YOUR INSTRUCTIONS: Word for word, set down the entries that follow.

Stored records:
-*-
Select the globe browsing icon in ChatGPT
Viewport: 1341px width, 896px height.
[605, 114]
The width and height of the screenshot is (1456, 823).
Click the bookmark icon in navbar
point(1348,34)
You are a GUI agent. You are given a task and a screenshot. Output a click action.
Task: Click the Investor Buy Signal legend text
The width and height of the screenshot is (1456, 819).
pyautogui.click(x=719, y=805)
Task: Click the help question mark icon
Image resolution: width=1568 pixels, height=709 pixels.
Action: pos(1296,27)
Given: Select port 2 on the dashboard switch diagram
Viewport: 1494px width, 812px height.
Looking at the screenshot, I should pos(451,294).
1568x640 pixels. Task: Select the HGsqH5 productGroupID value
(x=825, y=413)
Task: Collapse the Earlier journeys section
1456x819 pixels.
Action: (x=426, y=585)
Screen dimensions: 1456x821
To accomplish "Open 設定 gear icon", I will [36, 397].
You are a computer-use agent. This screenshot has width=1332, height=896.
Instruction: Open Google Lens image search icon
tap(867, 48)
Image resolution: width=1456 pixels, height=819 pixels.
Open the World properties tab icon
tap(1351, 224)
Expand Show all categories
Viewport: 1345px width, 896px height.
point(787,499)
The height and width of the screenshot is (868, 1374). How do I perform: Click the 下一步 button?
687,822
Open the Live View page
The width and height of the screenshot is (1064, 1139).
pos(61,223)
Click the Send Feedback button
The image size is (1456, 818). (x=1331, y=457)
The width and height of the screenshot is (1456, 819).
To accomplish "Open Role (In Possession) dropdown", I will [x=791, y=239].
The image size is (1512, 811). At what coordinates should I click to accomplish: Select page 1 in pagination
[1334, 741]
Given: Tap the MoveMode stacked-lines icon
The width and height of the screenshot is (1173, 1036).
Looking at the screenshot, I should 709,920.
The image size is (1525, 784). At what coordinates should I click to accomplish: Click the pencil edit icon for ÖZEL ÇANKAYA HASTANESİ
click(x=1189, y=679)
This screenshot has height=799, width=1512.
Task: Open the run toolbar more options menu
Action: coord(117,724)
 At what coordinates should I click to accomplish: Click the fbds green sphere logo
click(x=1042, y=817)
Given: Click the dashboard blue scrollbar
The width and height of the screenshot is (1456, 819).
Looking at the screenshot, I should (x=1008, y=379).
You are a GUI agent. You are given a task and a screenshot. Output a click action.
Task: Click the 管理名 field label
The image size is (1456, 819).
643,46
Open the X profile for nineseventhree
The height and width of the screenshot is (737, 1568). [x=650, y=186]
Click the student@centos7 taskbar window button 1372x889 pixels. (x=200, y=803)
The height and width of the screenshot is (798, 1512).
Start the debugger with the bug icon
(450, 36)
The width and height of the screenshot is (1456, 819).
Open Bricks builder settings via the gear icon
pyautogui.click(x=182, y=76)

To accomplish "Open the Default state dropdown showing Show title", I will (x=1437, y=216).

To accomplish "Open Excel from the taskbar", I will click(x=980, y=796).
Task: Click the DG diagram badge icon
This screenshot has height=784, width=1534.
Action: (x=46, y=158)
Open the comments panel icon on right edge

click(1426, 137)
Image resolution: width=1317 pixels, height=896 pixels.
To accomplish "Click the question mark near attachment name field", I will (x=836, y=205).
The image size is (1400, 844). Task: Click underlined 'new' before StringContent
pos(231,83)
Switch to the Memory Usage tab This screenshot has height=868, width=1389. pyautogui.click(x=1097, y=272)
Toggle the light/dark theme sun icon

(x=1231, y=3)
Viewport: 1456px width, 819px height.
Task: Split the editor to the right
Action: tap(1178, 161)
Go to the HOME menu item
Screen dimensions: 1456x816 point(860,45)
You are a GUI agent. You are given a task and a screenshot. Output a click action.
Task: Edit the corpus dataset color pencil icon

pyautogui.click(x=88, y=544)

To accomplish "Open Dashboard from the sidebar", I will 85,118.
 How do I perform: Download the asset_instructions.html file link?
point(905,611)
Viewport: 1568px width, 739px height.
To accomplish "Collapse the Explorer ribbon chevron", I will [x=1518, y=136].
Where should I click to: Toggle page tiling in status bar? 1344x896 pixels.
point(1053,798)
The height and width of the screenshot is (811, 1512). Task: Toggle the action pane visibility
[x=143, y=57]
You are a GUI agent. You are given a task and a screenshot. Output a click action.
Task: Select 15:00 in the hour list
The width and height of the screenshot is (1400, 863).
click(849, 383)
-*-
COMPLETED TASK:
Select the globe browsing icon in ChatGPT
Viewport: 1341px width, 896px height.
[605, 114]
The width and height of the screenshot is (1456, 823).
Click the bookmark icon in navbar
point(1348,34)
You are a GUI agent. You are given a task and a screenshot. Output a click action.
Task: Click the Investor Buy Signal legend text
The width and height of the screenshot is (1456, 819).
pyautogui.click(x=719, y=805)
Task: Click the help question mark icon
Image resolution: width=1568 pixels, height=709 pixels.
Action: pos(1296,27)
Given: Select port 2 on the dashboard switch diagram
Viewport: 1494px width, 812px height.
Looking at the screenshot, I should pos(451,294).
1568x640 pixels. Task: Select the HGsqH5 productGroupID value
(x=825, y=413)
Task: Collapse the Earlier journeys section
1456x819 pixels.
Action: (x=426, y=585)
Screen dimensions: 1456x821
To accomplish "Open 設定 gear icon", I will [36, 397].
You are a computer-use agent. This screenshot has width=1332, height=896.
Instruction: Open Google Lens image search icon
tap(867, 48)
Image resolution: width=1456 pixels, height=819 pixels.
Open the World properties tab icon
tap(1351, 224)
Expand Show all categories
Viewport: 1345px width, 896px height.
point(787,499)
The height and width of the screenshot is (868, 1374). How do I perform: Click the 下一步 button?
687,822
Open the Live View page
The width and height of the screenshot is (1064, 1139).
pos(61,223)
Click the Send Feedback button
The image size is (1456, 818). (x=1331, y=457)
The width and height of the screenshot is (1456, 819).
To accomplish "Open Role (In Possession) dropdown", I will [x=791, y=239].
The image size is (1512, 811). At what coordinates should I click to accomplish: Select page 1 in pagination
[1334, 741]
Given: Tap the MoveMode stacked-lines icon
The width and height of the screenshot is (1173, 1036).
Looking at the screenshot, I should 709,920.
The image size is (1525, 784). At what coordinates should I click to accomplish: Click the pencil edit icon for ÖZEL ÇANKAYA HASTANESİ
click(x=1189, y=679)
This screenshot has height=799, width=1512.
Task: Open the run toolbar more options menu
Action: coord(117,724)
 At what coordinates should I click to accomplish: Click the fbds green sphere logo
click(x=1042, y=817)
Given: Click the dashboard blue scrollbar
The width and height of the screenshot is (1456, 819).
Looking at the screenshot, I should (x=1008, y=379).
You are a GUI agent. You are given a task and a screenshot. Output a click action.
Task: Click the 管理名 field label
The image size is (1456, 819).
643,46
Open the X profile for nineseventhree
The height and width of the screenshot is (737, 1568). [x=650, y=186]
Click the student@centos7 taskbar window button 1372x889 pixels. (x=200, y=803)
The height and width of the screenshot is (798, 1512).
Start the debugger with the bug icon
(450, 36)
The width and height of the screenshot is (1456, 819).
Open Bricks builder settings via the gear icon
pyautogui.click(x=182, y=76)

To accomplish "Open the Default state dropdown showing Show title", I will (x=1437, y=216).

To accomplish "Open Excel from the taskbar", I will click(x=980, y=796).
Task: Click the DG diagram badge icon
This screenshot has height=784, width=1534.
Action: (x=46, y=158)
Open the comments panel icon on right edge

click(1426, 137)
Image resolution: width=1317 pixels, height=896 pixels.
To accomplish "Click the question mark near attachment name field", I will (x=836, y=205).
The image size is (1400, 844). Task: Click underlined 'new' before StringContent
pos(231,83)
Switch to the Memory Usage tab This screenshot has height=868, width=1389. pyautogui.click(x=1097, y=272)
Toggle the light/dark theme sun icon

(x=1231, y=3)
Viewport: 1456px width, 819px height.
Task: Split the editor to the right
Action: tap(1178, 161)
Go to the HOME menu item
Screen dimensions: 1456x816 point(860,45)
You are a GUI agent. You are given a task and a screenshot. Output a click action.
Task: Edit the corpus dataset color pencil icon

pyautogui.click(x=88, y=544)

To accomplish "Open Dashboard from the sidebar", I will 85,118.
 How do I perform: Download the asset_instructions.html file link?
point(905,611)
Viewport: 1568px width, 739px height.
To accomplish "Collapse the Explorer ribbon chevron", I will [x=1518, y=136].
Where should I click to: Toggle page tiling in status bar? 1344x896 pixels.
point(1053,798)
The height and width of the screenshot is (811, 1512). Task: Toggle the action pane visibility
[x=143, y=57]
You are a GUI agent. You are given a task and a screenshot. Output a click action.
Task: Select 15:00 in the hour list
The width and height of the screenshot is (1400, 863).
click(849, 383)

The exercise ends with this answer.